*WHAT YOU WILL DO:* Nothing but the data below, returned exactly, should appear in the answer.

*Stored records:*

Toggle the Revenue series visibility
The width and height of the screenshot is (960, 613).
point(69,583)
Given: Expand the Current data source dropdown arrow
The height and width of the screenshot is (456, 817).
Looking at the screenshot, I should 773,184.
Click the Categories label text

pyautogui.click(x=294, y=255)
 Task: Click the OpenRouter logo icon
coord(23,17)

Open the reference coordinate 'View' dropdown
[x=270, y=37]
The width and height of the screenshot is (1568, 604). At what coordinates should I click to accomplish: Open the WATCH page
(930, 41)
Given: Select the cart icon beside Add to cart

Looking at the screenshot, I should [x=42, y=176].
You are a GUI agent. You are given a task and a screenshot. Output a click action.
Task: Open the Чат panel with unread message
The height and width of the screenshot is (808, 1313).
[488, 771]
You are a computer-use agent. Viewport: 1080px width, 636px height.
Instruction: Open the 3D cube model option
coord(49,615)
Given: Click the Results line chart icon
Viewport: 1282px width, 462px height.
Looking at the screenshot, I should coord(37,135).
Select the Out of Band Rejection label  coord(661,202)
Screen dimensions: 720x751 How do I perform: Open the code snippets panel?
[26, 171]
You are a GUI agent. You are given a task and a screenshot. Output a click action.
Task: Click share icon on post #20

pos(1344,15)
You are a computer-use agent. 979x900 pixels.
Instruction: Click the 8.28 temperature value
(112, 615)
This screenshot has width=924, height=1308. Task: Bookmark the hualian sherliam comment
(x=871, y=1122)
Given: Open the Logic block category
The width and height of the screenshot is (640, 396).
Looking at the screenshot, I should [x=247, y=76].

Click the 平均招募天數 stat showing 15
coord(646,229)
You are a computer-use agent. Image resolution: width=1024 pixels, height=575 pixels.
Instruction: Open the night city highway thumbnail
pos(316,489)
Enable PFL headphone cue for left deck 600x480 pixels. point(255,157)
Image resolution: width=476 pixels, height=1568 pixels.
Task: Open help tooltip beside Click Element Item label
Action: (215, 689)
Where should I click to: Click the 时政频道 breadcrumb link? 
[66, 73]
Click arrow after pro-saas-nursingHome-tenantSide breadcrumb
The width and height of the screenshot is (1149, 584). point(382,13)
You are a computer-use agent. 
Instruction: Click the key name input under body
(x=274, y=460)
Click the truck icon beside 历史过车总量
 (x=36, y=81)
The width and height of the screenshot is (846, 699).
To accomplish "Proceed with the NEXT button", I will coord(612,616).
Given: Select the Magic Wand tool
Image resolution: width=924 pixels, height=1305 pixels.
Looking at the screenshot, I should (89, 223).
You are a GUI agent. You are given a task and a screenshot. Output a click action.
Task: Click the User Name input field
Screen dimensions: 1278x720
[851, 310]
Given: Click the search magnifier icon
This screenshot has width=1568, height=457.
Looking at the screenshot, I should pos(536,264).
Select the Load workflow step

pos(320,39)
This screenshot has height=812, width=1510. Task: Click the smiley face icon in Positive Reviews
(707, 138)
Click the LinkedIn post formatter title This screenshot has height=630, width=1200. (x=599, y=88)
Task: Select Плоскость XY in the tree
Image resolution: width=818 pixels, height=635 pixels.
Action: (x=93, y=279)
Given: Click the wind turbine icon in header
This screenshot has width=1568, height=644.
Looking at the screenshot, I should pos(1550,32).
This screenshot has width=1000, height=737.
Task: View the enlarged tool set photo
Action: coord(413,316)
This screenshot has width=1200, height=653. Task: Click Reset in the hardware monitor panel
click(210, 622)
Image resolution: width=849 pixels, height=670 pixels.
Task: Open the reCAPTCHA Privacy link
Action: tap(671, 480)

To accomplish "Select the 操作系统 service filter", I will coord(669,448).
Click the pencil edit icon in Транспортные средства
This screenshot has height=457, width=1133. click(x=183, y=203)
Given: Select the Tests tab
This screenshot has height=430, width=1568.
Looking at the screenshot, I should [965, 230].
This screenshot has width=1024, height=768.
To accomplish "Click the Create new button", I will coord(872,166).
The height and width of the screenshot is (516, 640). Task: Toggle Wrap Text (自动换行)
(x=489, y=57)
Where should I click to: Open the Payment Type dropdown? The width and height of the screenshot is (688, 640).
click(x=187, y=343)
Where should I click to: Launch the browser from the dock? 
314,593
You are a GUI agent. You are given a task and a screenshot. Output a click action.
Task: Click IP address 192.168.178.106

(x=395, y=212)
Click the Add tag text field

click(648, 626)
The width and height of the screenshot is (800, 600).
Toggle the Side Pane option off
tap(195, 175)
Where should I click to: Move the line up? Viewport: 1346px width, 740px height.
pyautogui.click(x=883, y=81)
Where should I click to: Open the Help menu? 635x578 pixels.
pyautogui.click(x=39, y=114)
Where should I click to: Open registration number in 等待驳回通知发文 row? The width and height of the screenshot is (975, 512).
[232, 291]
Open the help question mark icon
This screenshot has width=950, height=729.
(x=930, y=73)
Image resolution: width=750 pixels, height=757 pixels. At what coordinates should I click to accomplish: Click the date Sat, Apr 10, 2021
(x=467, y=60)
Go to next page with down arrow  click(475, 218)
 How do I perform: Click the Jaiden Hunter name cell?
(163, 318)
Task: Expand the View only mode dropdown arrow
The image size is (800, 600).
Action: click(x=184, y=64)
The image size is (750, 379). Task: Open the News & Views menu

*PROBLEM SOLUTION:*
Toggle the Revenue series visibility
The width and height of the screenshot is (960, 613).
point(69,583)
Given: Expand the Current data source dropdown arrow
The height and width of the screenshot is (456, 817).
Looking at the screenshot, I should 773,184.
Click the Categories label text

pyautogui.click(x=294, y=255)
 Task: Click the OpenRouter logo icon
coord(23,17)

Open the reference coordinate 'View' dropdown
[x=270, y=37]
The width and height of the screenshot is (1568, 604). At what coordinates should I click to accomplish: Open the WATCH page
(930, 41)
Given: Select the cart icon beside Add to cart

Looking at the screenshot, I should [x=42, y=176].
You are a GUI agent. You are given a task and a screenshot. Output a click action.
Task: Open the Чат panel with unread message
The height and width of the screenshot is (808, 1313).
[488, 771]
You are a computer-use agent. Viewport: 1080px width, 636px height.
Instruction: Open the 3D cube model option
coord(49,615)
Given: Click the Results line chart icon
Viewport: 1282px width, 462px height.
Looking at the screenshot, I should coord(37,135).
Select the Out of Band Rejection label  coord(661,202)
Screen dimensions: 720x751 How do I perform: Open the code snippets panel?
[26, 171]
You are a GUI agent. You are given a task and a screenshot. Output a click action.
Task: Click share icon on post #20

pos(1344,15)
You are a computer-use agent. 979x900 pixels.
Instruction: Click the 8.28 temperature value
(112, 615)
This screenshot has width=924, height=1308. Task: Bookmark the hualian sherliam comment
(x=871, y=1122)
Given: Open the Logic block category
The width and height of the screenshot is (640, 396).
Looking at the screenshot, I should [x=247, y=76].

Click the 平均招募天數 stat showing 15
coord(646,229)
You are a computer-use agent. Image resolution: width=1024 pixels, height=575 pixels.
Instruction: Open the night city highway thumbnail
pos(316,489)
Enable PFL headphone cue for left deck 600x480 pixels. point(255,157)
Image resolution: width=476 pixels, height=1568 pixels.
Task: Open help tooltip beside Click Element Item label
Action: (215, 689)
Where should I click to: Click the 时政频道 breadcrumb link? 
[66, 73]
Click arrow after pro-saas-nursingHome-tenantSide breadcrumb
The width and height of the screenshot is (1149, 584). point(382,13)
You are a computer-use agent. 
Instruction: Click the key name input under body
(x=274, y=460)
Click the truck icon beside 历史过车总量
 (x=36, y=81)
The width and height of the screenshot is (846, 699).
To accomplish "Proceed with the NEXT button", I will coord(612,616).
Given: Select the Magic Wand tool
Image resolution: width=924 pixels, height=1305 pixels.
Looking at the screenshot, I should (89, 223).
You are a GUI agent. You are given a task and a screenshot. Output a click action.
Task: Click the User Name input field
Screen dimensions: 1278x720
[851, 310]
Given: Click the search magnifier icon
This screenshot has width=1568, height=457.
Looking at the screenshot, I should pos(536,264).
Select the Load workflow step

pos(320,39)
This screenshot has height=812, width=1510. Task: Click the smiley face icon in Positive Reviews
(707, 138)
Click the LinkedIn post formatter title This screenshot has height=630, width=1200. (x=599, y=88)
Task: Select Плоскость XY in the tree
Image resolution: width=818 pixels, height=635 pixels.
Action: (x=93, y=279)
Given: Click the wind turbine icon in header
This screenshot has width=1568, height=644.
Looking at the screenshot, I should pos(1550,32).
This screenshot has width=1000, height=737.
Task: View the enlarged tool set photo
Action: coord(413,316)
This screenshot has width=1200, height=653. Task: Click Reset in the hardware monitor panel
click(210, 622)
Image resolution: width=849 pixels, height=670 pixels.
Task: Open the reCAPTCHA Privacy link
Action: tap(671, 480)

To accomplish "Select the 操作系统 service filter", I will coord(669,448).
Click the pencil edit icon in Транспортные средства
This screenshot has height=457, width=1133. click(x=183, y=203)
Given: Select the Tests tab
This screenshot has height=430, width=1568.
Looking at the screenshot, I should [965, 230].
This screenshot has width=1024, height=768.
To accomplish "Click the Create new button", I will coord(872,166).
The height and width of the screenshot is (516, 640). Task: Toggle Wrap Text (自动换行)
(x=489, y=57)
Where should I click to: Open the Payment Type dropdown? The width and height of the screenshot is (688, 640).
click(x=187, y=343)
Where should I click to: Launch the browser from the dock? 
314,593
You are a GUI agent. You are given a task and a screenshot. Output a click action.
Task: Click IP address 192.168.178.106

(x=395, y=212)
Click the Add tag text field

click(648, 626)
The width and height of the screenshot is (800, 600).
Toggle the Side Pane option off
tap(195, 175)
Where should I click to: Move the line up? Viewport: 1346px width, 740px height.
pyautogui.click(x=883, y=81)
Where should I click to: Open the Help menu? 635x578 pixels.
pyautogui.click(x=39, y=114)
Where should I click to: Open registration number in 等待驳回通知发文 row? The width and height of the screenshot is (975, 512).
[232, 291]
Open the help question mark icon
This screenshot has width=950, height=729.
(x=930, y=73)
Image resolution: width=750 pixels, height=757 pixels. At what coordinates should I click to accomplish: Click the date Sat, Apr 10, 2021
(x=467, y=60)
Go to next page with down arrow  click(475, 218)
 How do I perform: Click the Jaiden Hunter name cell?
(163, 318)
Task: Expand the View only mode dropdown arrow
The image size is (800, 600).
Action: click(x=184, y=64)
The image size is (750, 379). Task: Open the News & Views menu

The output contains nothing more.